- WHAT THE TASK REQUIRES
Transcribe the data as written, minus images.

=== INPUT DATA ===

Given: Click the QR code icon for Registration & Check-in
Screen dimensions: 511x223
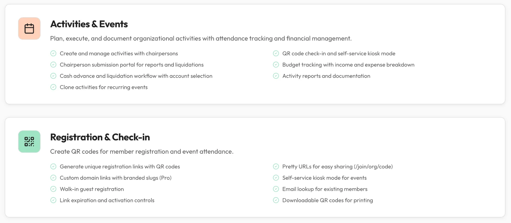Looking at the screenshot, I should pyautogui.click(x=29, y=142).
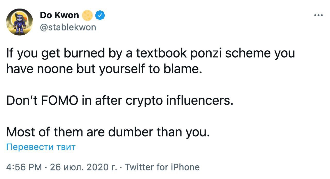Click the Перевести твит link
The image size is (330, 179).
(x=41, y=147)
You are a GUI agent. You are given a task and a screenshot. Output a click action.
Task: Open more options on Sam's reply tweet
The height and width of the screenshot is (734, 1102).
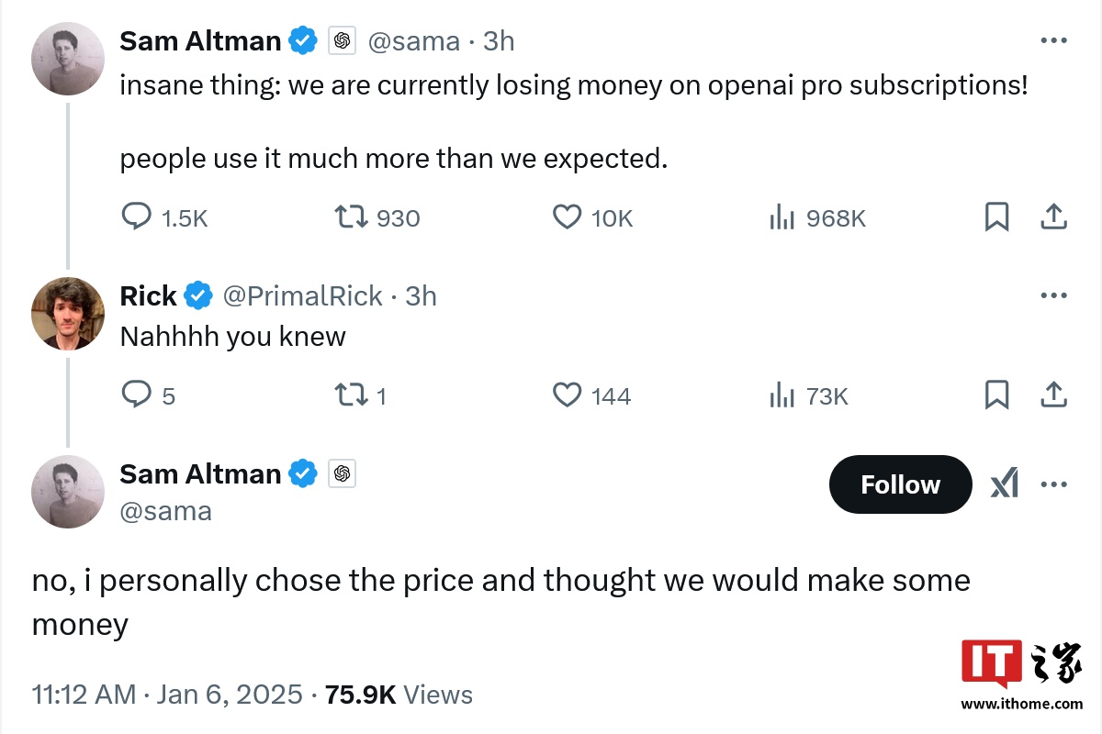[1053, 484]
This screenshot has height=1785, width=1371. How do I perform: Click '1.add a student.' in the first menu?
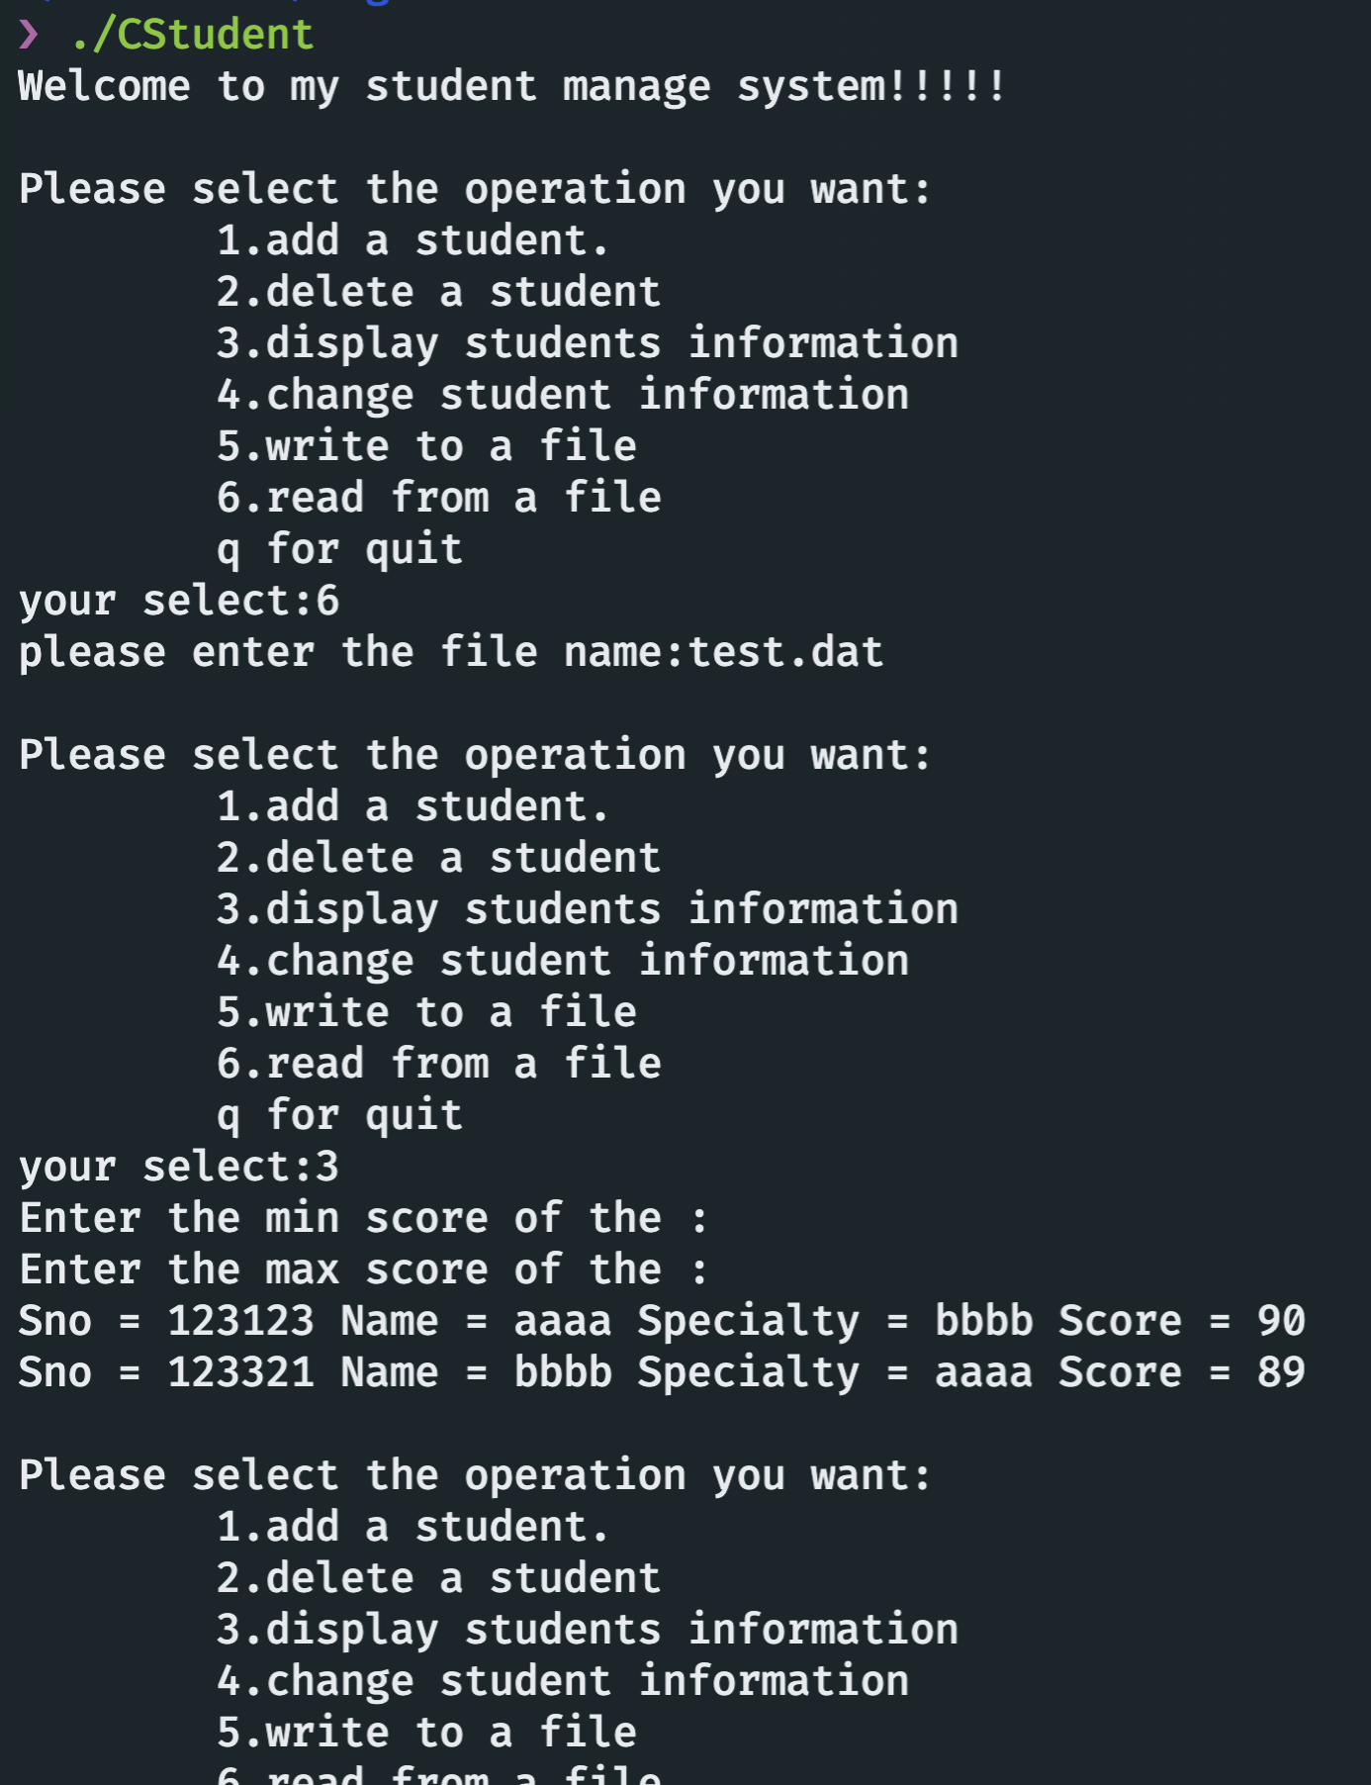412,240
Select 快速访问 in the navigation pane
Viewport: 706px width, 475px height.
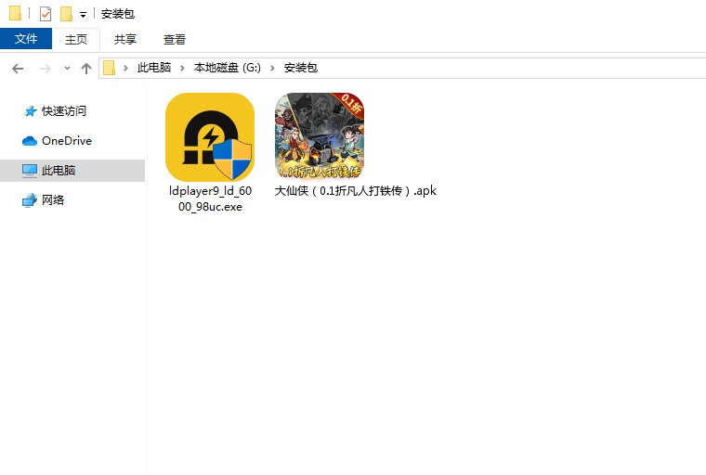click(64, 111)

===

- RESULT OF THIS TASK
Given: Click the QR code icon for Registration & Check-in
Screen dimensions: 511x223
Looking at the screenshot, I should pyautogui.click(x=29, y=142).
Click the Перевести твит link
The image size is (330, 179).
(x=41, y=147)
You are a GUI agent. You are given a task and a screenshot. Output a click action.
Task: Open more options on Sam's reply tweet
The height and width of the screenshot is (734, 1102).
[1053, 484]
This screenshot has height=1785, width=1371. How do I perform: Click '1.add a student.' in the first menu?
412,240
Select 快速访问 in the navigation pane
Viewport: 706px width, 475px height.
click(64, 111)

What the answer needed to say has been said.